PROBLEM STATEMENT:
Where does the string "more" appear? Copy every line of the entries below that holds it.

INPUT DATA:
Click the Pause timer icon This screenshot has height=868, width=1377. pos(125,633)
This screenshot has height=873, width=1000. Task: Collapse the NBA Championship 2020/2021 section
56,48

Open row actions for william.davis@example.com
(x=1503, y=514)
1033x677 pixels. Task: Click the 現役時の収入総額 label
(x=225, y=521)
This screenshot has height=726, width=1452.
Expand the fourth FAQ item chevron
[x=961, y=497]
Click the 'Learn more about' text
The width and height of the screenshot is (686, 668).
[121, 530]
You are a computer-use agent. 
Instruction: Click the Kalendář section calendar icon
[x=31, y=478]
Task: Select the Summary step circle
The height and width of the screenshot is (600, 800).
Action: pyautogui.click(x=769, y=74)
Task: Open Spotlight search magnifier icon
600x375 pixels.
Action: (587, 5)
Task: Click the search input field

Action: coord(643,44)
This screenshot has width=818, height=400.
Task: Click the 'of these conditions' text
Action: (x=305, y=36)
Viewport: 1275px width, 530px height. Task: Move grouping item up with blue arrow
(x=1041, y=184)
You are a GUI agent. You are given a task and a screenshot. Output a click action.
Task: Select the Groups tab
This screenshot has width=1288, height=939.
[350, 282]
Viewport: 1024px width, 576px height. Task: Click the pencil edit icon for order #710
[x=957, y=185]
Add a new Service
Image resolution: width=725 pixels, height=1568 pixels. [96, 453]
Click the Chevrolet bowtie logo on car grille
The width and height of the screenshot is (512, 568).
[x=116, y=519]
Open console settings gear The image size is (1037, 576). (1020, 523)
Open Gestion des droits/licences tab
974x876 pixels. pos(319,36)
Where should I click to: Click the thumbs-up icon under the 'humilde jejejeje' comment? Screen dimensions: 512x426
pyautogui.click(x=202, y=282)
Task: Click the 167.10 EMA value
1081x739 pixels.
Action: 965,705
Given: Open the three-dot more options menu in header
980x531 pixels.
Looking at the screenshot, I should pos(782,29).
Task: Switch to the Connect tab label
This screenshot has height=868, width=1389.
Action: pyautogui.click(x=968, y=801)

YOUR SOLUTION:
Click the 'Learn more about' text
Given: Open the three-dot more options menu in header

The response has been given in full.